What you are asked to do —
Transcribe the passage on the four black Americas word for word, starting with "Meanwhile, it’s all" and going on through "spoken out loud.".

Text block —
Meanwhile, it’s all but inevitable that at times the four black Americas will rub up against one another, and the points of
contact may chafe. There is already friction between the immigrant Emergent and the Abandoned, who complain of being exploited by immigrant-black-owned businesses just as they once complained about neighborhood stores whose proprietors were white, Jewish, or Korean. The Mainstream have long whispered their disapproval of how Emergent immigrants were taking—or, to be honest, winning—college admissions slots that some believe should go to the native-born. Now, increasingly, those objections are being spoken out loud.

Material supplied —
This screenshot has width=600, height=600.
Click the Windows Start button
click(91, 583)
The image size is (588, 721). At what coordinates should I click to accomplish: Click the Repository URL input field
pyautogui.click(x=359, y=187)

Solution to this exercise —
Meanwhile, it’s all but inevitable that at times the four black Americas will rub up against one another, and the points of
contact may chafe. There is already friction between the immigrant Emergent and the Abandoned, who complain of being exploited by immigrant-black-owned businesses just as they once complained about neighborhood stores whose proprietors were white, Jewish, or Korean. The Mainstream have long whispered their disapproval of how Emergent immigrants were taking—or, to be honest, winning—college admissions slots that some believe should go to the native-born. Now, increasingly, those objections are being spoken out loud.